The Vatican Bank is housed in the Bastion of Nicholas V in Vatican City. The space was formerly used as a papal prison. Profits at the bank, formally known as the Institute for the Works of Religion, have decreased from 86 million euros in 2012 to 2.9 million euros last year after extensive internal reforms.

VATICAN CITY (RNS) A European financial crimes watchdog on Tuesday (Dec. 15) called on the Vatican to prosecute those caught money laundering, stating the Holy See must act to ensure the success of its financial reforms.

“There is a need now for the anti-money laundering and counter terrorist financing system, to deliver effective results in terms of prosecutions, convictions and confiscation,” said the report by the Council of Europe’s Moneyval oversight agency.

Although the Holy See has adopted new legislation in recent years to tackle money laundering within the city-state, there have been no indictments or prosecutions as a result of the new rules.

The Vatican had to agree to the vetting procedure after it joined the European Union Monetary Convention in 2009 as part of an effort to clean up its finances and shed the Holy See’s reputation for financial scandals.

In its latest evaluation, Moneyval urged the Holy See to ensure that its police force and prosecutor’s office are able to “conduct proactive financial investigations in order to deliver real results” from current investigations.

Moneyval recognized that some progress had been made, including the decision to close around 4,800 accounts at the Vatican bank, officially the Institute for the Works of Religion, after checks to verify account holders.
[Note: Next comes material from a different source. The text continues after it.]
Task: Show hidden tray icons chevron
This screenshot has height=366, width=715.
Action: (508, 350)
The bank is intended for funds dedicated to religious or charity work, and rules on who can hold an account have recently been reinforced.

The checks have led to 329 suspicious transactions being reported between January and September 2015, a sharp rise on previous years, while the Vatican has launched 29 money laundering investigations and frozen 11 million euros ($12.1 million).
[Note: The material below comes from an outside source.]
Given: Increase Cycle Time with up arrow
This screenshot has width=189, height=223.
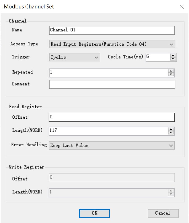Looking at the screenshot, I should [x=173, y=55].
Ahead of the release of the report, the Vatican’s deputy foreign minister said it demonstrated that positive steps are being taken.

“The latest progress report confirms that the Holy See has established a functional, sustainable and effective system, aiming at preventing and fighting financial crimes,” Monsignor Antoine Camilleri said last week.

Moneyval has given the Holy See until December 2017 to present an update on its financial reforms, initiated by Pope Benedict XVI and continued by Pope Francis.